Saffitz: Natasha and I have spoken about it. I think there’s probably something there (laughs) — I don’t exactly know what to say about it. She and I are going to have to talk about it further maybe. One thing I love about Montreal cuisine is that it’s very unapologetic — there’s such a sense of pleasure around food. I think being in Montreal helps develop that.
Sandhu: Are there any places — bakeries or restaurants — that are significant to your time in Montreal?
Saffitz: I would go to Beauty’s a lot — which was so dear and I loved so much. I was sad to hear about the owner. I felt so at home at that place. I had a couple of extremely memorable meals at Joe Beef, one with a very good friend of mine — we were in culinary school together in Paris.

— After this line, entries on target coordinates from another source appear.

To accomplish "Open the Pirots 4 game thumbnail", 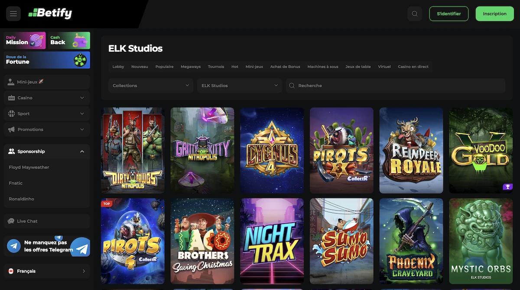I will point(132,241).
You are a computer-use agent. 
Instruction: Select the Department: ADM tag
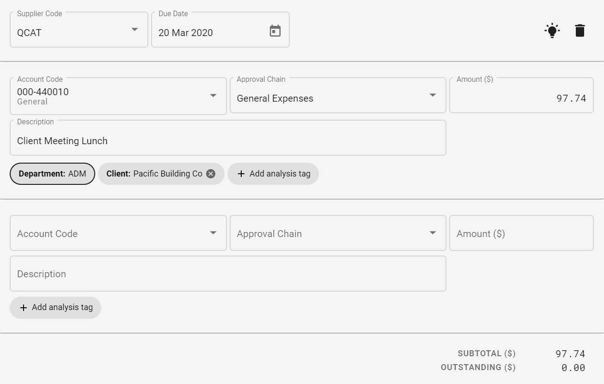click(x=52, y=173)
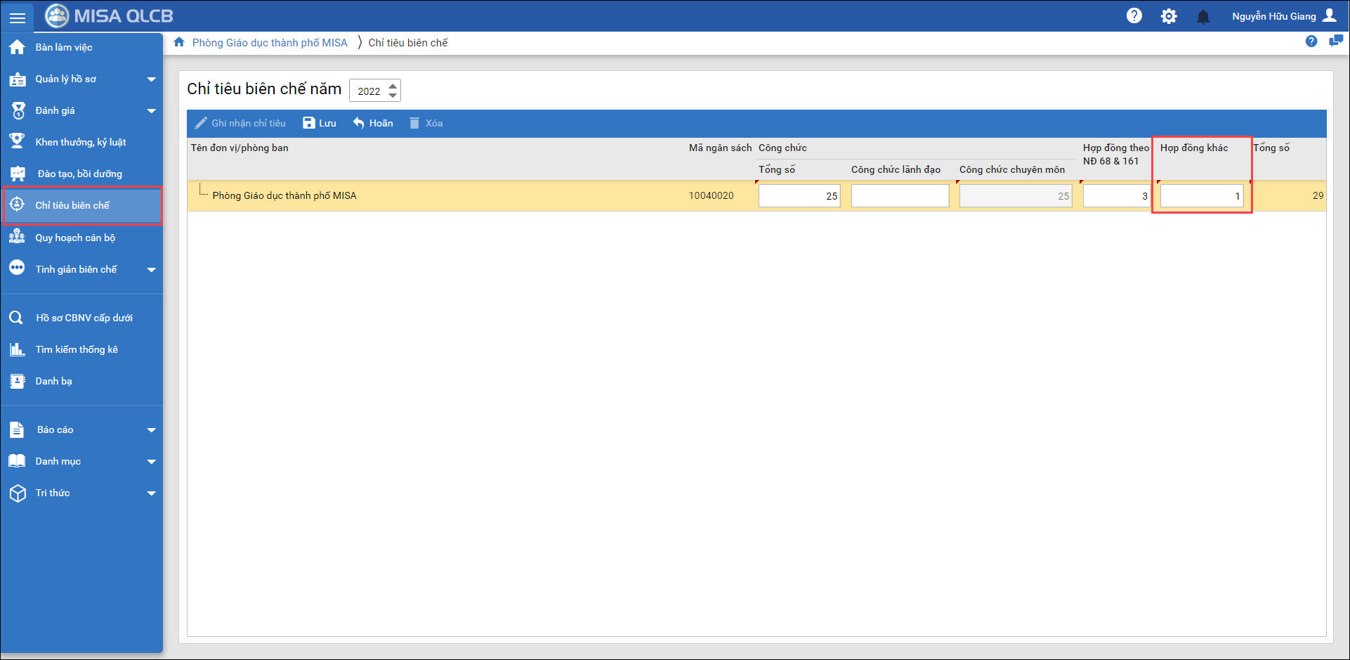Click the MISA QLCB logo
Viewport: 1350px width, 660px height.
[110, 15]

She had stayed in Paris for quite a while after culinary school and I had already moved to Montreal. She was moving back to L.A. and came to visit me on her way back to the West Coast and her chef in Paris was friends with the Joe Beef guys and told them we were coming. That was the first time I had ever really been blown-out at a restaurant. I could not believe how much we ate as two people. It was summer and we were sitting outside at one of the picnic tables. I had never experienced anything like that. I think that was also one of my first times drinking natural wine, which I got into in Montreal.
Sandhu: I’m not going to ask you to compare Montreal and New York bagels but I would like you to weigh in on a longstanding debate: Fairmount or St. Viateur?
Saffitz: I am afraid that I’m going to give an extremely unsatisfactory answer to this question. I think generally, my answer was Fairmount — but I didn’t really care. I just went to the one that had the shortest line. Because you know what? To me, the singular pleasure of a Montreal bagel is that every time I went there, it was warm. There is no more delicious baked good than a warm baked good — no matter what it is. Even if that baked good, when it cools off, is terrible. So, I have to say, I wasn’t approaching it with a level of connoisseurship, I was just approaching it like, “Oh my God, I get to eat this warm bagel with cream cheese.” So I’m afraid the nuances of what separates them were lost on me.
Sandhu: I’ve noticed that, in many contemporary restaurants, dessert is often the first corner cut. A lot of times you either see some over-intellectualized vegetablesas-dessert thing or just a puddle of custard with some crispy bits on top. Do you think we’re poised to see a return to classic desserts?
Saffitz: I get disappointed and frustrated often by those kinds of dishes because rarely do I find something so intellectual to be as delicious as something like a piece of lemon tart — or even a brownie. First and foremost, something has to be delicious. I don’t think it has to be a return to nostalgic desserts or only layer-cakes and pies, but I think that the pendulum is always going to swing back to deliciousness.